The researchers also pretreated mice with cyclopamine before injecting human glioblastoma cells into their brains, resulting in cancer cells that failed to form tumors in the mice. Other researchers have shown that radiotherapy cannot destroy all cancer stem cells in glioblastomas, evidently because many of these cells can repair the DNA damage inflicted by radiation. The Hopkins researchers suggest that blocking the Hedgehog pathway with cyclopamine kills these radiation-resistant cancer stem cells.

In earlier laboratory studies, Dr. Eberhart used cyclopamine to block Hedgehog using medulloblastoma cells, the most common brain cancer occurring in children. In addition to childhood brain cancers, cyclopamine has shown early potential in treating skin cancer; rhabdomyosarcoma, a muscle tumor; and multiple myeloma, a cancer of the white blood cells in bone marrow. "What excites me is that we have taken things we learned about Hedgehog signaling in these relatively rare childhood brain tumors and translated them into an even more aggressive adult tumor,” Dr. Eberhart said.

More than 10,000 individuals die every year from glioblastomas in the United States alone.

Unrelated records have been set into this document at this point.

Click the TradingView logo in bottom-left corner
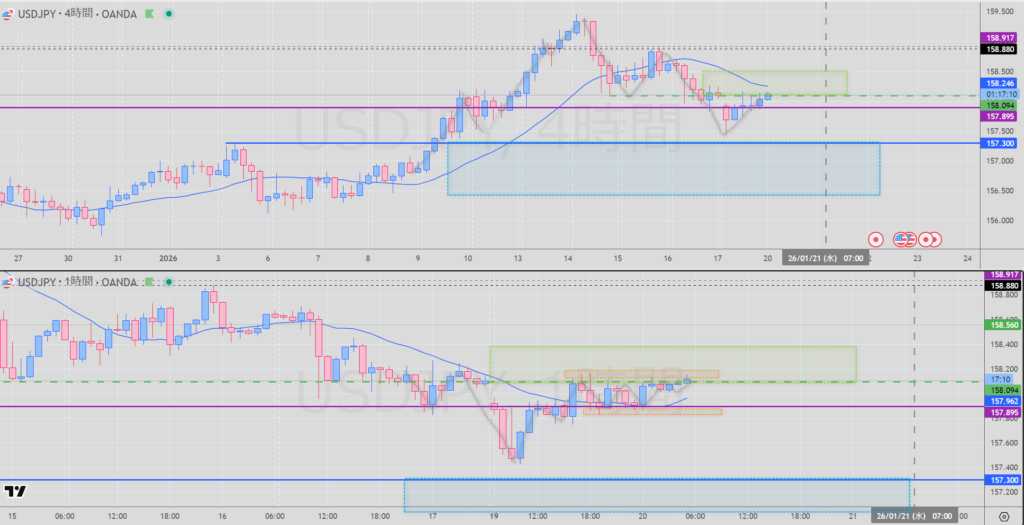 point(15,491)
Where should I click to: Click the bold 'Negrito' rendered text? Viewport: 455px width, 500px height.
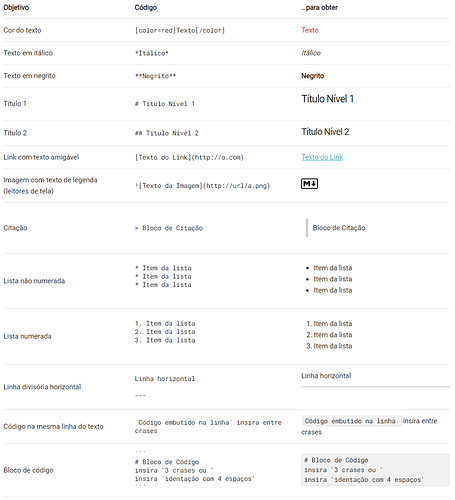pos(312,76)
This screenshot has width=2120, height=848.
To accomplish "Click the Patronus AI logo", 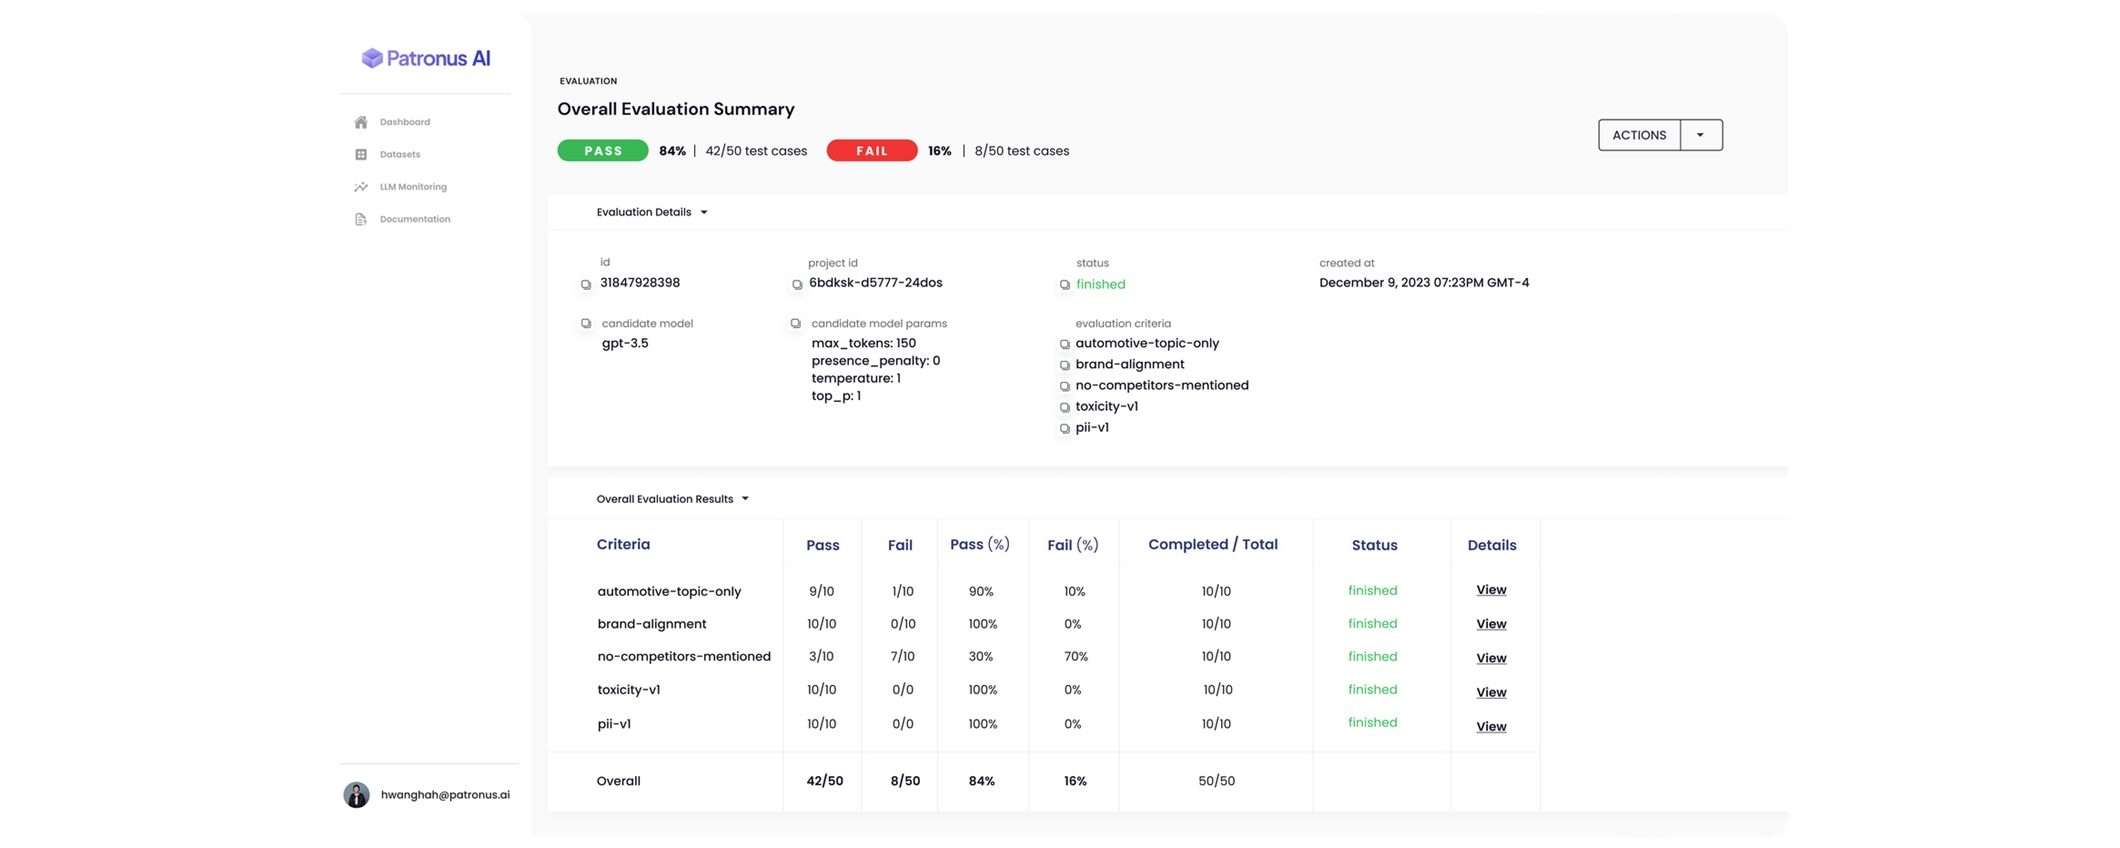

Radiation is the standard therapy for the disease, and several years ago, the U.S. Food and Drug Administration (FDA) approved adding the drug temozolomide to radiotherapy because the combination provided a small survival increase.

"This is an incredibly difficult tumor to treat,” noted first author Eli E. Bar, Ph.D., a postdoctoral fellow. "Survival for glioblastoma has not changed much in 30 years. With the addition of temozolomide, survival got bumped from 12 months to 14 or 15 months.”